Brano fornito ->
Bypass aorto coronarico: si tratta di un intervento chirurgico che consiste nel posizionare una vena, prelevata generalmente dalla gamba del paziente, innestandola “a ponte” del tratto stenotico della coronaria, oppure nel trasporre l’arteria mammaria interna abboccandola a valle della stenosi. In entrambi i casi viene ripristinato un flusso ematico efficace nella coronaria e quindi il necessario apporto di sangue al miocardio.

Angioplastica coronarica transluminale percutanea (PTCA): un sottile catetere munito sulla punta di un minuscolo palloncino viene introdotto in un’arteria del braccio o della gamba. Da qui viene fatto risalire fino all’aorta e alle coronarie (sotto guida radiologica); giunto a livello del tratto ristretto dell’arteria coronaria, il catetere viene spinto fin dentro e oltre il restringimento colpevole dell’ischemia.

Dati in ingresso ->
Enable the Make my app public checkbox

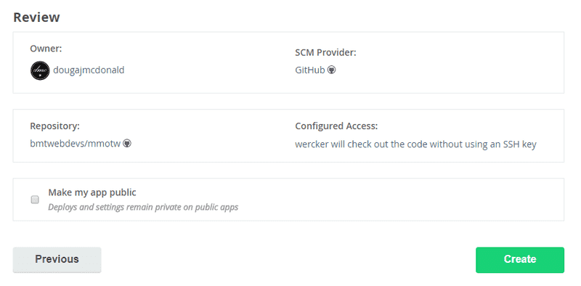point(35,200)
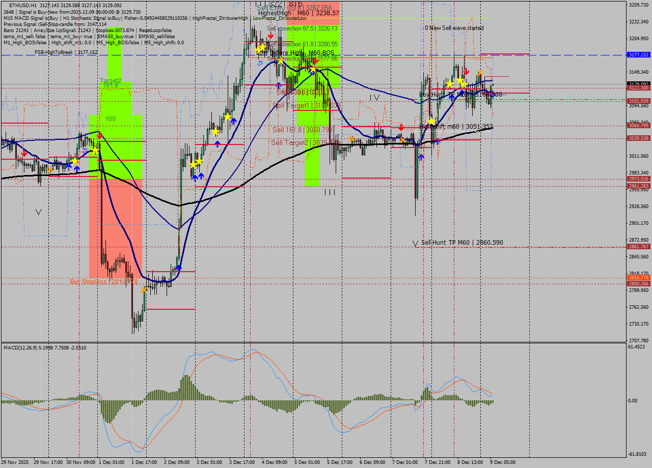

* * *

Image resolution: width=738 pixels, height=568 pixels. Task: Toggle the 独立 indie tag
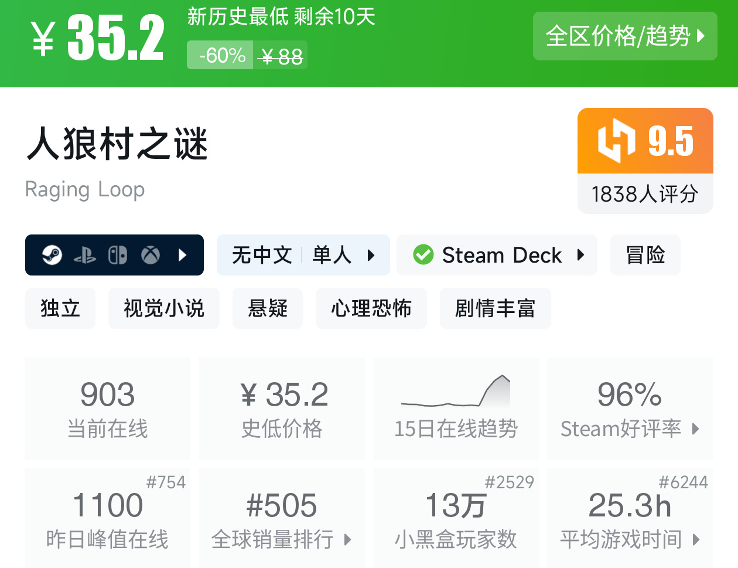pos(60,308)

Compiti da svolgere ->
a. Cita testualmente il brano sulle procedure coronariche, cominciando dalle parole che contengono "Angioplastica coronarica transluminale" e fermandoti dopo "restringimento colpevole dell’ischemia.".
b. Traduci in inglese la seguente frase del brano sulle procedure coronariche: "In entrambi i casi viene ripristinato un flusso ematico efficace nella coronaria e quindi il necessario apporto di sangue al miocardio."
c. Prosegui il brano sulle procedure coronariche partendo subito dopo la sua ultima frase.
Le voci riportate costituiscono materiale a sé, distinto dal brano sulle procedure coronariche.

Risposte ai compiti ->
a.
Angioplastica coronarica transluminale percutanea (PTCA): un sottile catetere munito sulla punta di un minuscolo palloncino viene introdotto in un’arteria del braccio o della gamba. Da qui viene fatto risalire fino all’aorta e alle coronarie (sotto guida radiologica); giunto a livello del tratto ristretto dell’arteria coronaria, il catetere viene spinto fin dentro e oltre il restringimento colpevole dell’ischemia.

b. In both cases, effective blood flow is restored in the coronary artery and, therefore, the necessary blood supply to the myocardium.

c.
A questo punto viene ripetutamente gonfiato il palloncino finché non riesce a dilatare la zona interessata dalla placca, riaprendo il lume della coronaria e ripristinando un flusso di sangue adeguato. A volte la procedura viene completata col posizionamento di un minuscolo tubicino costituito da una “maglia” di materiale che assume la forma del condotto coronarico (il cosiddetto stent) mantenendo così dilatato il tratto appena disostruito: lo stent ha il compito di tenere pervio il vaso sanguigno e di impedire che le pareti collassino o si riformi precocemente una nuova placca.

Questa procedura chirurgica ha il vantaggio di essere molto meno invasiva rispetto al bypass, ma non può essere sempre effettuata su tutti i tratti dei tronchi arteriosi coronarici.

A volte è necessario intervenire nello stesso paziente con entrambi i sistemi di rivascolarizzazione: in alcuni tratti coronarici ove sarà possibile dilatare col palloncino, verrà eseguita la PTCA, in altri la particolare conformazione anatomica del tratto stenotico richiederà per forza l’intervento chirurgico col bypass.

Nuove modalità di intervento La rivascolarizzazione miocardica si avvale da qualche anno di tecniche minimamente invasive.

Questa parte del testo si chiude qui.